Ya sé, el hecho de conocer esta canción delata mi edad (sic), pero pasemos a la reflexión que me trajo esta tonadilla. Yo empecé a valorar la buena salud el día en que me volví celíaco, con treinta y seis años.
Aquel día, me habían asaltado en la puerta de mi casa, me golpearon, me amenazaron con un arma y robaron lo poco que tenía de valor. Tres meses después, con nueve kilos menos y una incipiente calvicie, me diagnosticaron celiaquía. ¿Celi qué?, pregunté. Celiaquía, intolerante al gluten. ¿Hay medicina que cure esa enfermedad? No, y no es una enfermedad, es una condición, continuó el especialista. Es fácil, solo tiene que dejar de consumir trigo, avena, cebada y centeno. Ok, dije, sin imaginar las dificultades que se me vendrían encima.
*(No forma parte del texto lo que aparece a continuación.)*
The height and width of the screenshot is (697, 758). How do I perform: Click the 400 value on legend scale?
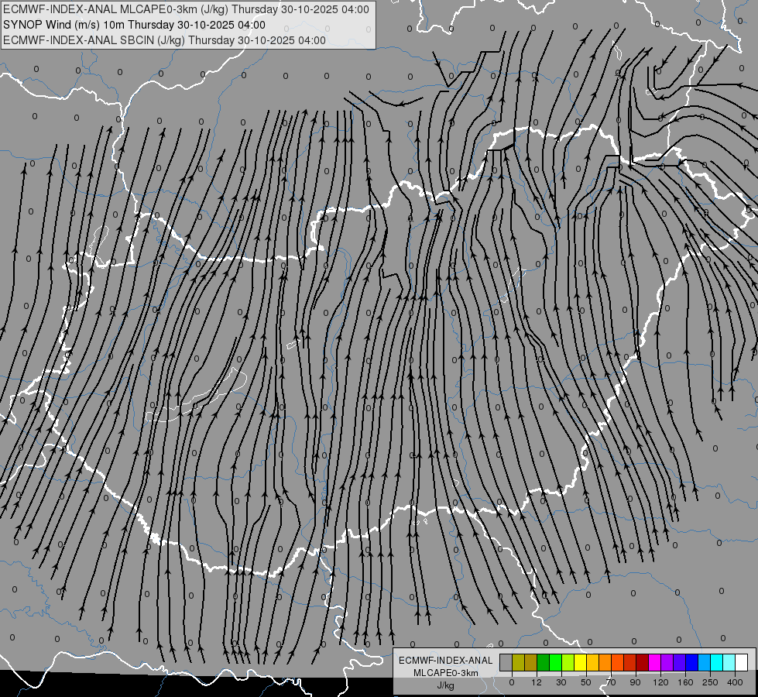tap(735, 682)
Para empezar, trigo hay en todo, no solo en las fugacitas de manteca o en la pizza y los fideos. Por ejemplo, está en el shampoo, en la pasta dental, en la salsa de soja. Los primeros meses fueron durísimos, porque tuve que aprender a leer las etiquetas y a explicar mi condición a familiares y amigos, aunque apenas yo mismo la entendía.
Hace quince años, cuando empezó mi historia celíaca, no había muchos productos en el mercado, así que mi esposa y yo tuvimos que aprender recetas, a darnos maña para manipular los alimentos, mezclar las harinas sin gluten, adaptar recetas, intentar, probar y errar, hasta que lográbamos algún resultado digno. No fue fácil, especialmente porque ¡la harina sin gluten no leva! No importa cuánto polvo de hornear o levadura uno le ponga, ahí queda.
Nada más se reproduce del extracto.